Turkey Nab

I parked at Bank Foot, below Turkey Nab, said to derive from the local name for the grouse: wild turkeys. Or else it may come from Thurkilsti, the name of the ancient drovers’ road from Kildale to Kirbymoorside. From Bank Foot the track winds up Ingleby Bank, circling past the nab. The last time I actually climbed to the nab there was no cairn. Since them someone has gone to a lot of effort to re-build it. A rather precarious construction, on a sloping overhanging ledge.

I thought about William Parkinson, hung and gibbeted on this spot in 1729 for the murder of a Scottish drover at Great Broughton. He was tried at York assizes and brought back for the sentence to be carried out. All within fifteen days. Swift justice.
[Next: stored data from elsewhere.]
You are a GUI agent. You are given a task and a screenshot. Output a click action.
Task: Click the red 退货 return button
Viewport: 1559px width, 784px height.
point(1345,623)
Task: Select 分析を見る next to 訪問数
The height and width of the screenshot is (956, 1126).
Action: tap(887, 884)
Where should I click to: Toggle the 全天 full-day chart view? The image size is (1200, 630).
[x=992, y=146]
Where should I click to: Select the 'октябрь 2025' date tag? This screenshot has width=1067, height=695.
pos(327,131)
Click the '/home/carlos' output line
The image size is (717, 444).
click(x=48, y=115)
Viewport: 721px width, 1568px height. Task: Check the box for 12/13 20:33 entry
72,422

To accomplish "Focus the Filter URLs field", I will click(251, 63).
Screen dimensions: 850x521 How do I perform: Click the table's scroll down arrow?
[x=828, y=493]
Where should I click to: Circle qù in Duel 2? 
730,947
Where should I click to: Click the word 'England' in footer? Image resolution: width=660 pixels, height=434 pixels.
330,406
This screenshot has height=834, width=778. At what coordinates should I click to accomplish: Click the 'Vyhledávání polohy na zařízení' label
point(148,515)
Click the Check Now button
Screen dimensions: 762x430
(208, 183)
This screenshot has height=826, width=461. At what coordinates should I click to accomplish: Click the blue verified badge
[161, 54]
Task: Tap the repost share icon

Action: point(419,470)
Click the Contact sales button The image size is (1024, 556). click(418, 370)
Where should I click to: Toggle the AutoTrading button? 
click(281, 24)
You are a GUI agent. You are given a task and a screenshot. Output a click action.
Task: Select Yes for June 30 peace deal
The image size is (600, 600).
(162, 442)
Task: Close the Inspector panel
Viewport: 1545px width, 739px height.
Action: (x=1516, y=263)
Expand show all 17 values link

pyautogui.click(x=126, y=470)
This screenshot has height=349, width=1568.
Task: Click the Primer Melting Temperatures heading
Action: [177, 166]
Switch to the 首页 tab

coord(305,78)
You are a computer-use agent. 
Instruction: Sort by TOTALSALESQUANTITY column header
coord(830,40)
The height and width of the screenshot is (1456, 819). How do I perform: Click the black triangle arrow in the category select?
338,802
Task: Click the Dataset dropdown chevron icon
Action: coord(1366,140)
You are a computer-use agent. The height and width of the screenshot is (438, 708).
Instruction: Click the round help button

Later on my route I visited various sandstone outcrops and stones on Ingleby Moor and came across some verses on a piece of paper secreted away. These strangely resonated with my earlier thoughts of William Parkinson:

They hauled him to the crossroads
As day was at its close;
They hung him to the gallows
And left him for the crows.

His hands in life were bloody,
His ghost will not be still
He haunts the naked moorlands
About the gibbet hill.

And oft a lonely traveler
Is found upon the fen
Whose dead eyes hold a horror
Beyond the world of men.

The villagers then whisper,
With accents grim and dour:
“This man has met at midnight
The phantom of the moor.”

No title, no author. But back home Google came up trumps. They’re from The Moor Ghost by Robert E. Howard, an American poet who as far as I can tell never visited England yet alone the North York Moors. Still, a weird coincidence. I wonder if whoever left the paper knew about William Parkinson.